Evangelizing Through Concerts
  • dad29
    Posts: 2,217
    Over the weekend, the Milwaukee Symphony Chorus presented a concert consisting largely of sacred music. There is no need to mention the quality of the Chorus--it is superb, and has been so for its 39-year existence. The music included organ works of Messiaen (Apparition and Banquet Celeste), Saint-Saens' Mass for Four Voices, and Lenten works: Gibbons' Hosanna to the Son of David, Vittoria's Pueri Hebraeorum, Bruckner's Christus Factus, and Tallis' That Virgin's Child. As usual, the Chorus' intonations were dead-on, pitch held throughout every piece, and Lee Erickson's interpretations were marvelous--and of course, the Chorus followed him every moment.

    But that's not the reason for this post. The program notes were as Catholic as could be--a sort of evangelization-by-concert-notes. Heh.

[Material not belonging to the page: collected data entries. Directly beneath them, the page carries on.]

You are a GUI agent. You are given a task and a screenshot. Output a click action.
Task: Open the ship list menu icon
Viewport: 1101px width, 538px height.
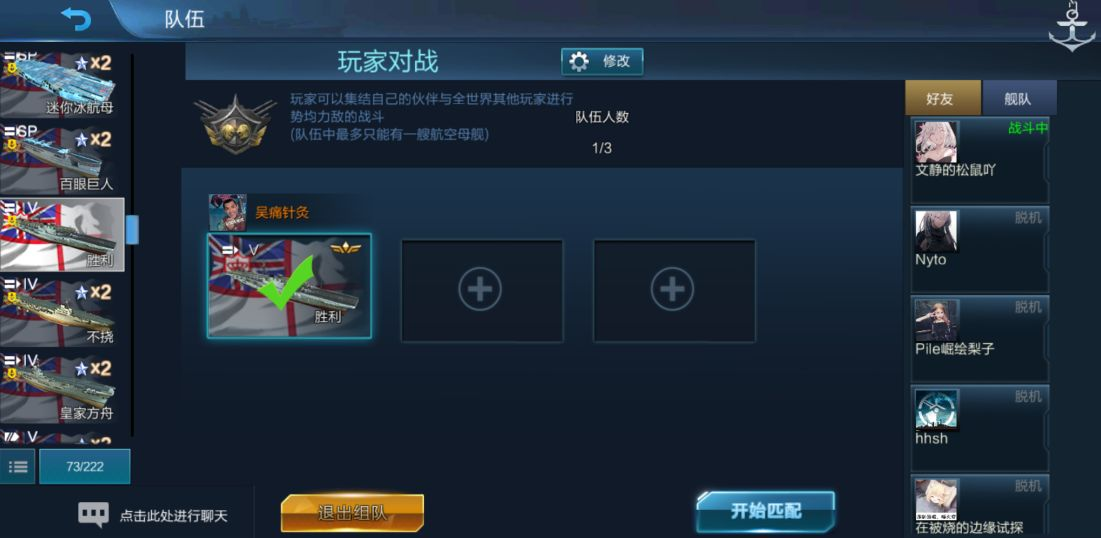[x=18, y=466]
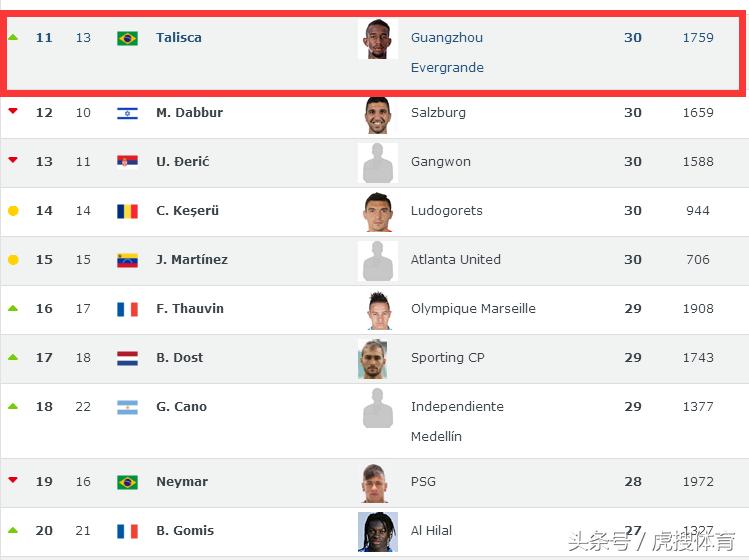Click the France flag beside B. Gomis

point(127,531)
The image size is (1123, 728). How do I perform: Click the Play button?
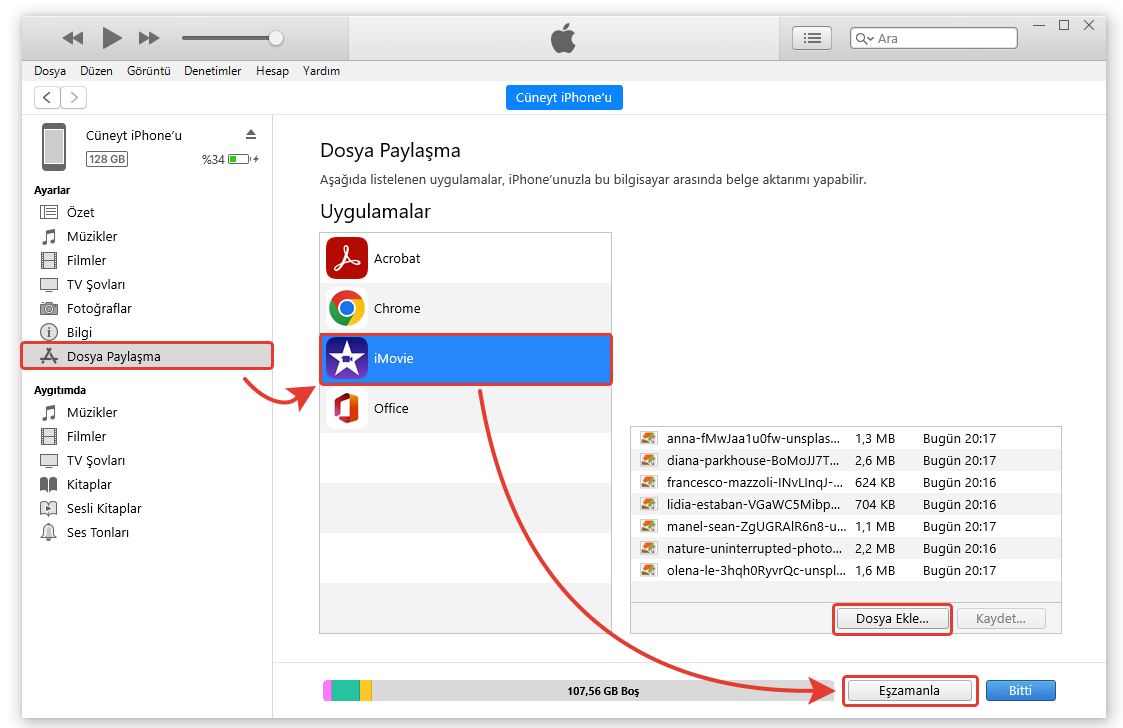(112, 38)
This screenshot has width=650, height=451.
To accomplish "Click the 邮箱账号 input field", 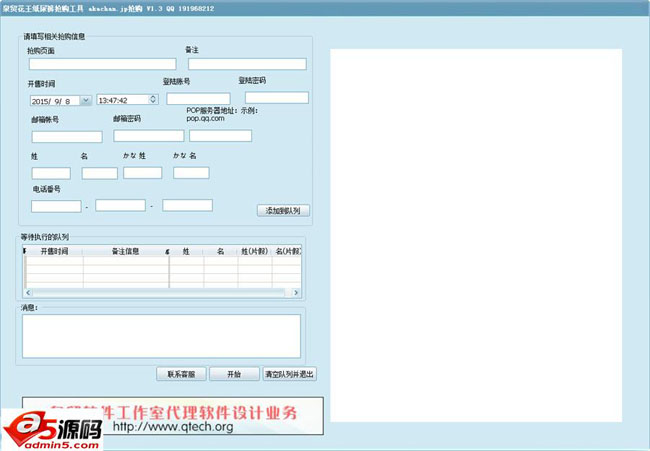I will pyautogui.click(x=67, y=137).
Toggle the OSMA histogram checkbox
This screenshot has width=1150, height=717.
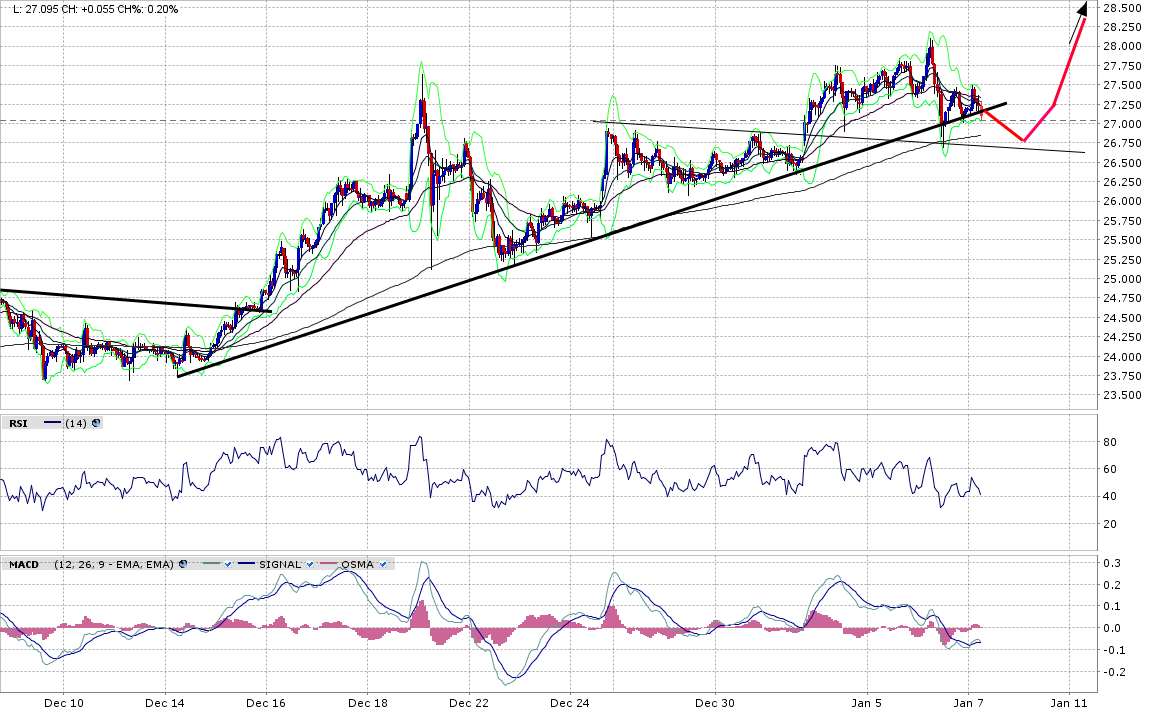pyautogui.click(x=383, y=565)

    On Apparition: "...It is not surprising that Messiaen would choose harmonies that are both backward looking and forward looking, as this is precisely what the Eternal Church aims to do--encompass people of all generations."

    On Mealor's Ubi Caritas: "The text .... is a hymn of the Western Church, long used as one of the antiphons ... on Holy Thursday ....... usually sung at Eucharistic Adoration and Benediction ..... and on Holy Thursday at the Mass of the Lord's Supper."

    On the Saint-Saens: "All in all, the effect of this sonic tour de force is one of prayer as well as exhilaration. The worshiper is wrapped in the texts of the Mass and taken, emotionally, to that place where only music can lift text--in this case, to a more intimate relationship with God."

    All gentle nudges, to be sure, but the attentive concert-goer left with a great deal on which to ponder.
    Thanked by 2CHGiffen ZacPB189
  • Though you don’t directly pose the question as to whether exposure to great Catholic art leads to conversion, the question is implicit and probably unanswerable. I ask that question every year when the Tallis Scholars make their annual appearance to a packed St. Paul Church in Cambridge, MA. Does hearing Catholic repertoire sung so well in an impressive Catholic worship space inspire the hearer to take the step toward inquiring about the faith?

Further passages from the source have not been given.